Mobile wallet payouts via Wise and WorldRemit settle in under 10 minutes once the ILS funding clears, which for Israeli bank debit takes 1-2 business hours. Bank account deposits to CRDB or NMB typically arrive within 1-2 business days. Economy SWIFT transfers via Israeli banks take 3-5 business days and cost significantly more — use them only for transfers above 50,000 ILS where the percentage-based digital fees might exceed flat-rate bank pricing.

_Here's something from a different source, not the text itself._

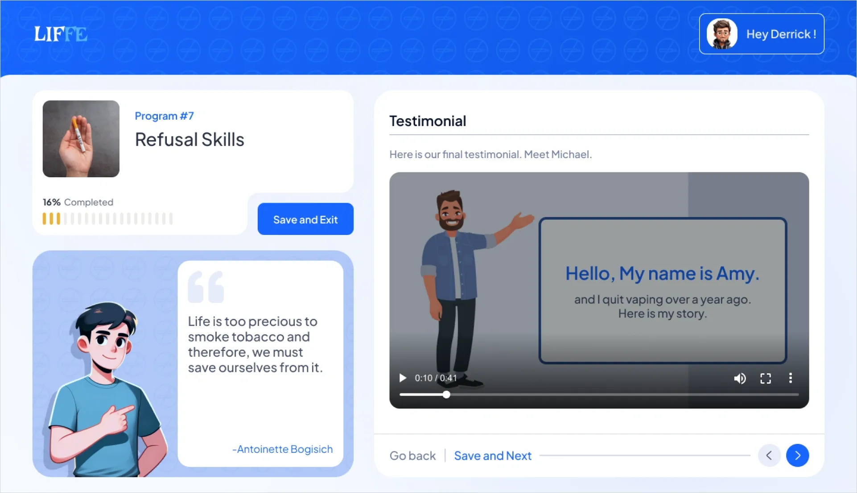Click the Testimonial section heading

Recipients have three main delivery channels: bank deposit, mobile wallet, or cash pickup. The two largest receiving banks in Tanzania are CRDB Bank and NMB Bank, and most digital providers can deliver directly to accounts at these banks, usually within one business day and at the lowest fee tier. For instant delivery, Tanzania's TCRA-licensed mobile money platforms — M-Pesa, Tigo Pesa, and Airtel Money — enable instant delivery to over 30 million registered mobile wallets, making them the preferred channel for recurring family support and amounts under 1,000,000 TZS. Cash pickup through Western Union or MoneyGram agent networks adds 2-4% in cost and should be reserved for unbanked recipients.

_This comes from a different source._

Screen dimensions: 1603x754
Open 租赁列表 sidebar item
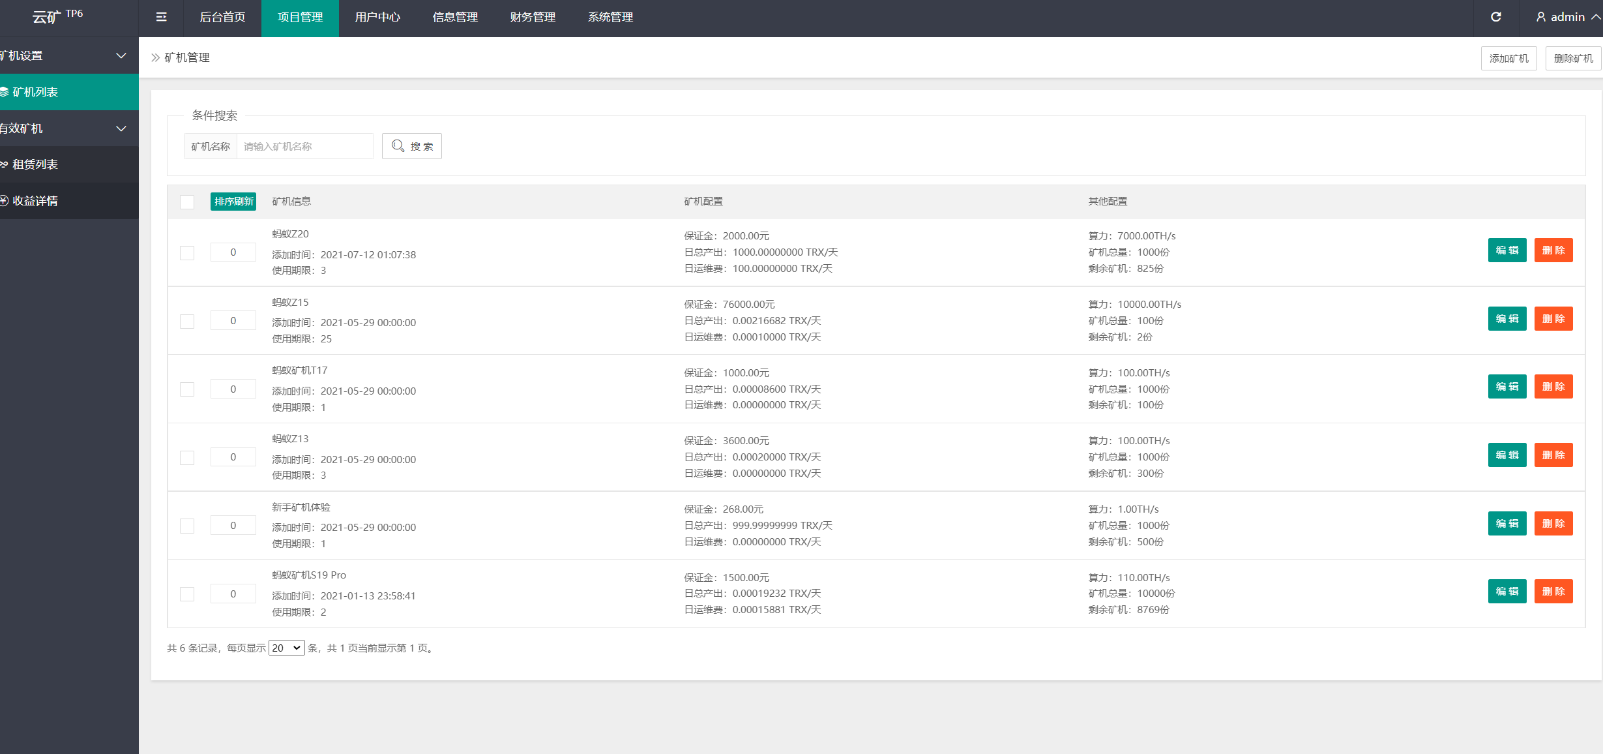(x=35, y=164)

Standard banking regulations apply for sending from Israel to Tanzania. Transfers above 50,000 ILS require source-of-funds documentation under Israeli AML rules, and the Bank of Israel monitors outbound transfers above 1,000,000 ILS annually for reporting purposes. On the Tanzanian side, the Bank of Tanzania requires that incoming transfers above $10,000 USD equivalent (roughly 25,000,000 TZS) be declared, though no personal income tax applies to received remittances for family support.
The ILS/TZS pair shows 1.5-3% monthly volatility, so timing matters on larger transfers. Set rate alerts on Wise or Revolut to trigger when the rate moves more than 1% in your favor — on a 20,000 ILS transfer, a 1.5% favorable swing is worth 300 ILS. Avoid sending Friday afternoon through Sunday when FX desks are closed and weekend markups of 0.5-1% apply at Revolut. For amounts above 15,000 ILS, splitting into two transfers across different weeks hedges against single-day volatility. Below 2,000 ILS, the flat fee component dominates — consolidate small transfers monthly rather than sending weekly.